Nantikan di Kotamu, Nona

Saya tak ingin menulis banyak-banyak. Begini, nona. Beberapa hari lagi saya akan mengunjungi kotamu. Tapi debar sudah bergemuruh tak menentu. Belum lagi resah entah bernama apa selalu setia mengusik setiap pejam dan jaga. Ah, saya grogi. Hmm... Bukan takut bertatap muka, hanya saja, mungkin kali ini rasanya berbeda. Kita, kau dan saya, sudah saling mengetahui perihal perasaan masing-masing, ya meski saya tak pernah tahu, apakah kelak kita bisa benar-benar bersama?

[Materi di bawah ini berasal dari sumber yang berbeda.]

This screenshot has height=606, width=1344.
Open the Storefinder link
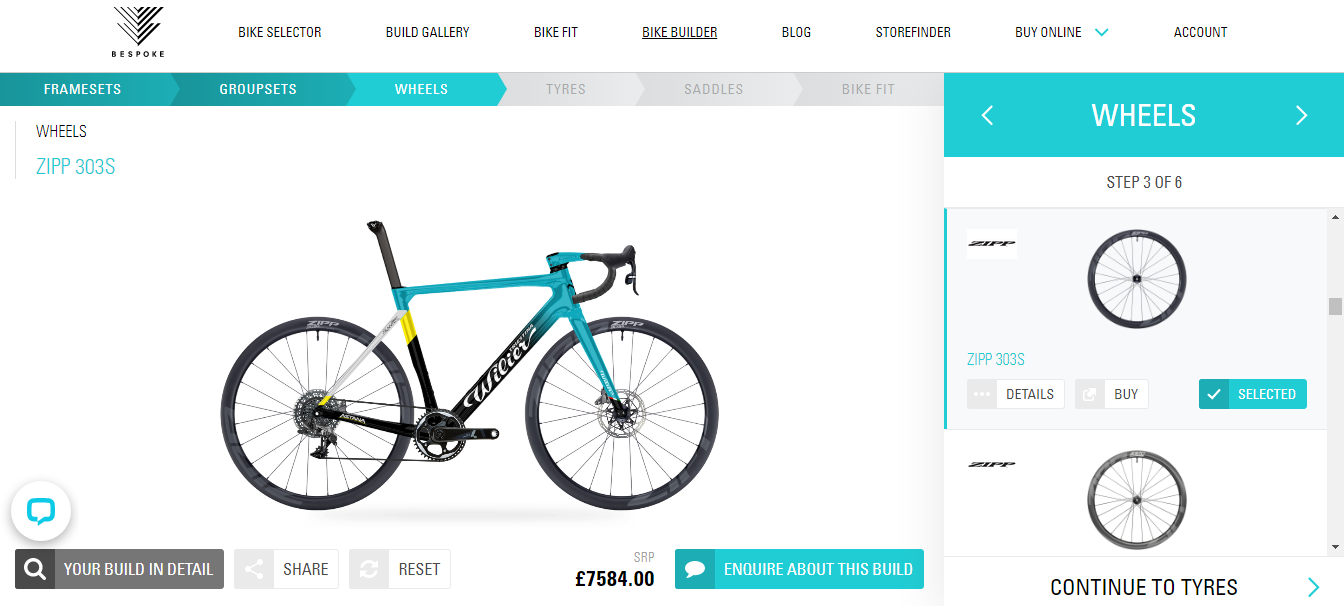(x=913, y=32)
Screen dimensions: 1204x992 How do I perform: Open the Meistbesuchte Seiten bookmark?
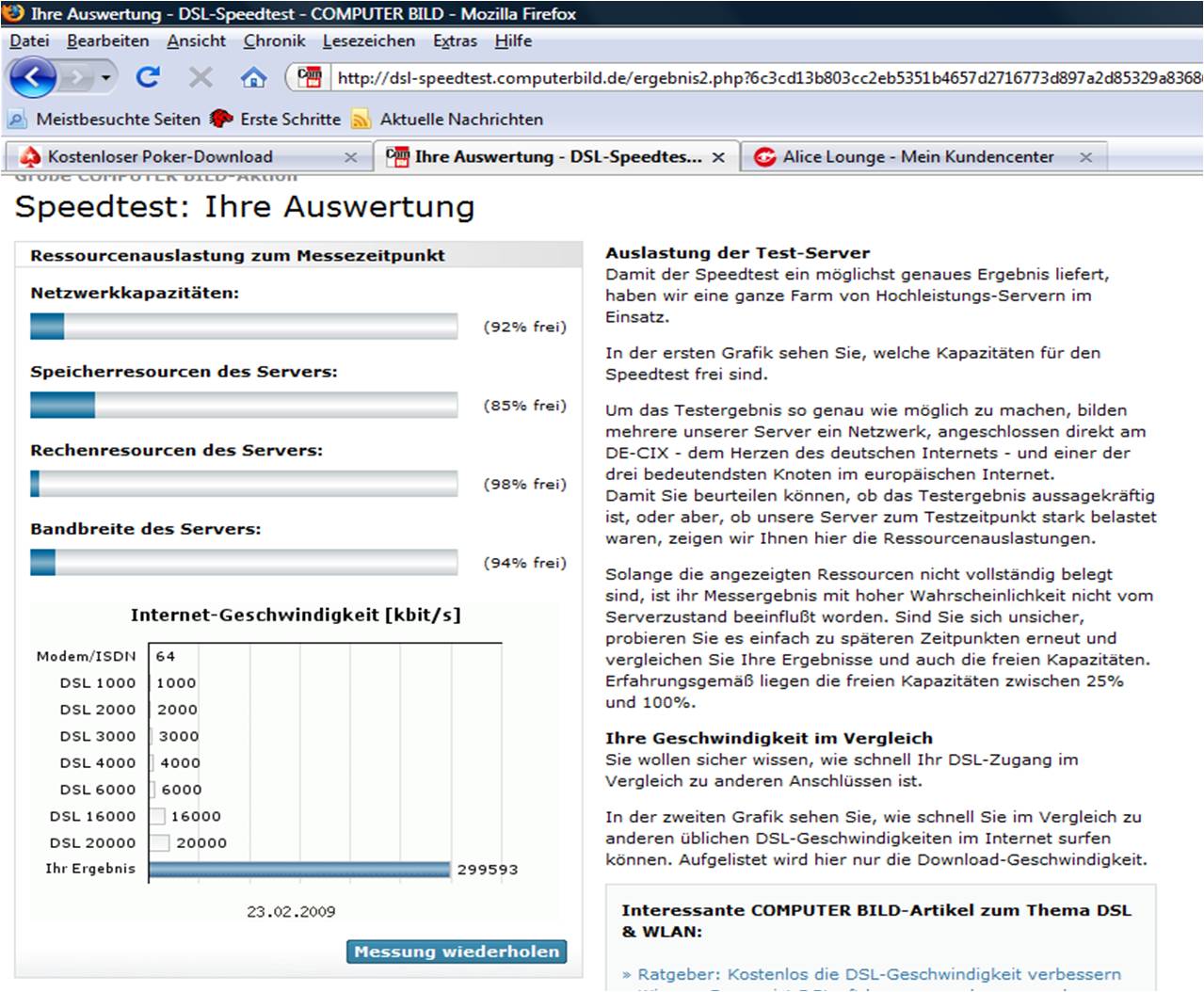[104, 120]
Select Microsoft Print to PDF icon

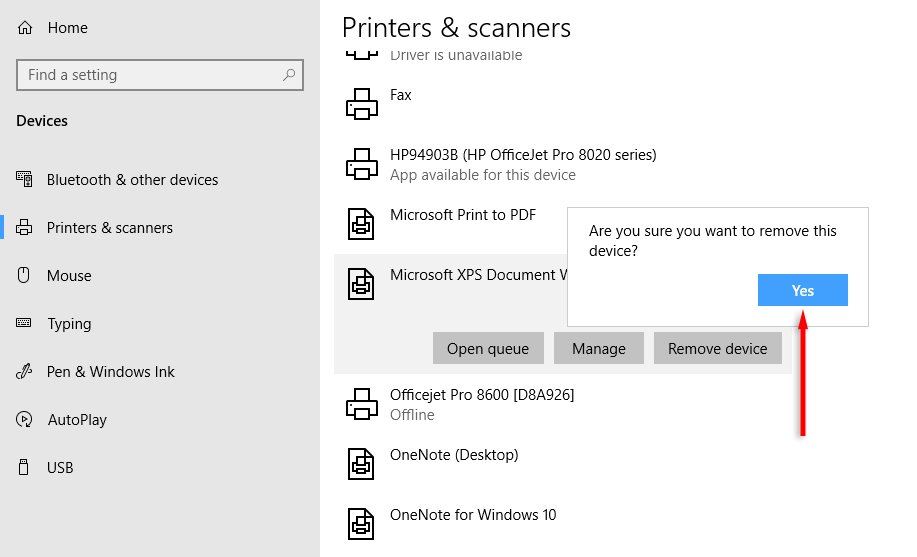pos(361,223)
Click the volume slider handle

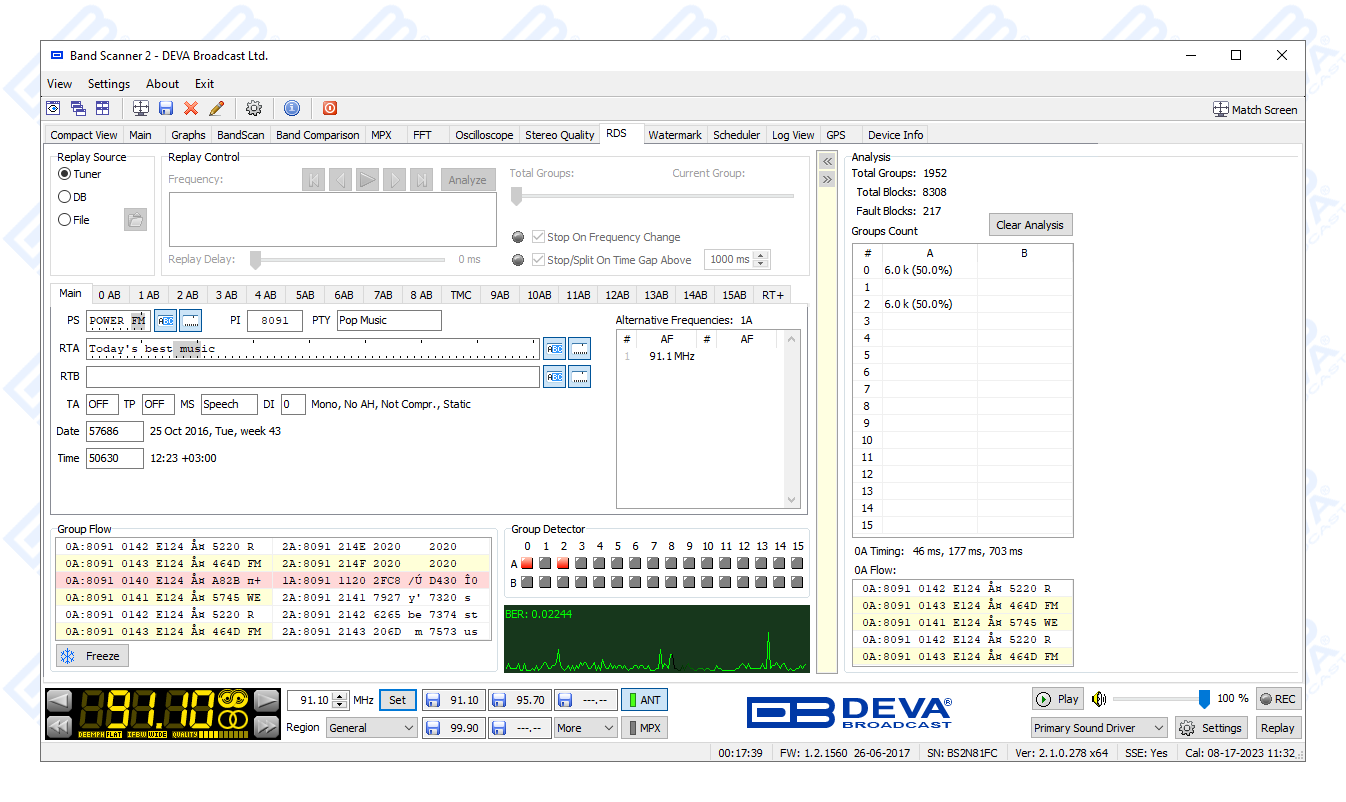(x=1204, y=699)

Ah, tapi.. Bukankah kita selama ini sudah selalu bersama? Kau sudah menjadi pengawal dan penutup setiap hari-hari, pun saya kepada kau. Dan.. tentu saja, tentang apapun yang saya dan kau lakukan di kediaman masing-masing, kita tak pernah lupa untuk saling menceritakannya. Sederhananya, itu saja sudah membuat saya bahagia. —meskipun tak menafikan, bahwa di dalam hati yang kecil ini ada damba meletup-letup yang menginginkan kamu menjadi ratu.

Jadi, nona. Apakah di setiap hari-harimu dalam menantikan kedatangan saya, ada debar yang sama? Menanti penuh harap dengan doa-doa kebaikan agar hari pertemuan lekas datang. Hmm... Saya tak berharap banyak-banyak, ada sedikit asa yang kujaga hanya agar saya tak buru-buru kehabisan sabar. Kau pernah meragukan bukan? Perihal kesabaran saya, apakah tetap terjaga dengan utuh atau tidak. Saya hanya ingin berkata begini, kau cukuplah diam-diam dan tenang, menyembuhkan setiap luka masa silam yang mengukung, perihal sabar dalam menanti biar saya yang mengurus sendiri.

Tunggu saya di kotamu, nona. 
Telah kusiapkan sekerat rindu dan doa. 
Nantikan dengan rentang pelukan paling cinta.